◆ **Task objective**: Copy the passage on Pseudomonas luteola word for word, starting at "Pseudomonas luteola is" and ending at "the genus Pseudomonas.".

◆ **Excerpt**:
━━━
Pseudomonas luteola

Scientific classification
- Domain: Bacteria
- Kingdom: Pseudomonadati
- Phylum: Pseudomonadota
- Class: Gammaproteobacteria
- Order: Pseudomonadales
- Family: Pseudomonadaceae
- Genus: Pseudomonas
- Species: P. luteola
- Binomial name: Pseudomonas luteola Kodoma, et al., 1985
- Type strain: ATCC 43273 CCUG 37974 CFBP 3007 CIP 102995 DSM 6975 IAM 13000 JCM 3352 LMG 7041
- Synonyms: Chryseomonas luteola (Kodama et al. 1985) Holmes et al. 1987 Chryseomonas polytrichaHolmes et al. 1986

= Pseudomonas luteola =

- Genus: Pseudomonas
- Species: luteola
- Authority: Kodoma, et al., 1985
- Synonyms: Chryseomonas luteola (Kodama et al. 1985) Holmes et al. 1987 , Chryseomonas polytrichaHolmes et al. 1986

Species of bacterium

Pseudomonas luteola is an opportunistic pathogen, found ubiquitously in damp environments. Originally designated in the genus Chryseomonas, the species has since been reassigned to the genus Pseudomonas.
━━━
◆ **Data for review**:
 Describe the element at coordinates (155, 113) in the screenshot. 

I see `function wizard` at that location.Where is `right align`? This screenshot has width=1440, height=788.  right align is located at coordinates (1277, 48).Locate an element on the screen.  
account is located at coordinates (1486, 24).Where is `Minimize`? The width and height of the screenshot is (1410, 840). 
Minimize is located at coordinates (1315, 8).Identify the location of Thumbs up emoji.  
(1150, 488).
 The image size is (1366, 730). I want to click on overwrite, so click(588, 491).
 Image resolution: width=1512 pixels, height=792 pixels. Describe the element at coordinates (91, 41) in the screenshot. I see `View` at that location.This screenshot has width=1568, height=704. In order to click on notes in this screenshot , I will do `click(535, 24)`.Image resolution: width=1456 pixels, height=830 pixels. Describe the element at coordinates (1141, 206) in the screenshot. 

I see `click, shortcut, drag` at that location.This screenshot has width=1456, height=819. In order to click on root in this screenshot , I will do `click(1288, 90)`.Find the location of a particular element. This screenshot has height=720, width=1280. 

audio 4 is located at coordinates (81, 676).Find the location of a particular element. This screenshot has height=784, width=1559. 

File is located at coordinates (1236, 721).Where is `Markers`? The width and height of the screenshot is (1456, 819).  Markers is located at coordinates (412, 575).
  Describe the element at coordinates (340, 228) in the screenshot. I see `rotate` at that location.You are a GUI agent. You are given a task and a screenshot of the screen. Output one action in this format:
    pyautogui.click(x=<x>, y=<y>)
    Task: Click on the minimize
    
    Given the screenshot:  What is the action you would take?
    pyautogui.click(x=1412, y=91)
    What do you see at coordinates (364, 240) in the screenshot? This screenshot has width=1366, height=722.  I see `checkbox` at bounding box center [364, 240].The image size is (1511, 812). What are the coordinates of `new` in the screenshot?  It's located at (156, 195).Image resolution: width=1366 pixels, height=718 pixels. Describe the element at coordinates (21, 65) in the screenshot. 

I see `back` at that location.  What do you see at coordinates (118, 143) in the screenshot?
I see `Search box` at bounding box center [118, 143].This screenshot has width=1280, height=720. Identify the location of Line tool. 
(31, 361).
━━━
◆ **Response to this task**:
Pseudomonas luteola is an opportunistic pathogen, found ubiquitously in damp environments. Originally designated in the genus Chryseomonas, the species has since been reassigned to the genus Pseudomonas.